Select Yes or No to state whether each data set is likely to be normally distributed.

Please help!
the number of coupons used at a supermarket. --> I believe YES.
the weights of the pumpkins that are delivered to a supermarket. --> I believe NO.
the number of raisins in each 8-oz box of raisins at a supermarket.---> I believe YES.
the amount of time customers spend waiting in the checkout line at a supermarket. --> I believe YES.

I agree.

The first one is NO and the second one is YES

To determine whether each dataset is likely to be normally distributed, we will consider some general guidelines.

1. The number of coupons used at a supermarket:
It is difficult to determine without further information whether the number of coupons used follows a normal distribution. However, it is possible for this dataset to be approximately normally distributed if we assume that the number of coupons used by customers follows a random pattern.

2. The weights of the pumpkins that are delivered to a supermarket:
It is unlikely that the weights of pumpkins would be normally distributed since there is likely to be a wide range of weights, with some pumpkins being much heavier or lighter than average. Therefore, the dataset is likely not normally distributed.

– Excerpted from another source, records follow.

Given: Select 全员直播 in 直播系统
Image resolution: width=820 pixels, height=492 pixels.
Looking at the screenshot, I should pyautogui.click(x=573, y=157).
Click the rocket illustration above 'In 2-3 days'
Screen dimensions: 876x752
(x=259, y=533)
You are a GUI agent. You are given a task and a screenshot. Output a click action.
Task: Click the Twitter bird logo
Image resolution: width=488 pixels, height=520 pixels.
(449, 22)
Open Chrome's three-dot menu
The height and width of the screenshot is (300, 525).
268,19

3. The number of raisins in each 8-oz box of raisins at a supermarket:
The number of raisins in each box can be considered a discrete variable. Assuming the packaging process is consistent, it is possible for this dataset to follow a normal distribution, with most boxes containing a similar number of raisins and outliers being less common.

4. The amount of time customers spend waiting in the checkout line at a supermarket:
It is plausible that the amount of time customers spend waiting in the checkout line could follow a normal distribution. Assuming a large number of customers, with various factors influencing wait times, the central limit theorem suggests that the distribution of wait times could be approximately normal.

In summary:
1. Number of coupons used: Unclear, but possibly normal.
2. Weights of pumpkins: Unlikely to be normal.
3. Number of raisins in each box: Possibly normal.
4. Waiting time in checkout line: Possibly normal.

To determine whether each data set is likely to be normally distributed, you can make use of a few methods, such as visual inspection, hypothesis testing, or calculating skewness and kurtosis.

1. The number of coupons used at a supermarket: YES.
To determine if this data set is normally distributed, you can plot a histogram or a probability plot of the coupon usage. If the distribution appears to be symmetric, bell-shaped, and centered around the mean, it is likely to be normally distributed.

2. The weights of the pumpkins delivered to a supermarket: NO.
To determine if this data set is normally distributed, you can again plot a histogram or a probability plot. However, if the distribution is skewed to one side, with a longer tail on either end, it is not likely to be normally distributed.

3. The number of raisins in each 8-oz box of raisins at a supermarket: YES.
Similar to the previous data set, plotting a histogram or a probability plot can help determine if this data is normally distributed. If it appears to be symmetric and bell-shaped around the mean, it is likely to be normally distributed.

4. The amount of time customers spend waiting in the checkout line at a supermarket: YES.
Once again, you can plot a histogram or a probability plot for this data set. If it appears to be symmetric and bell-shaped around the mean, it is likely to be normally distributed.

Keep in mind that these judgments are based on visual inspection and are not definitive. For a more precise analysis, you can use statistical tests like the Shapiro-Wilk test or calculate skewness and kurtosis to obtain more quantitative measures of normality.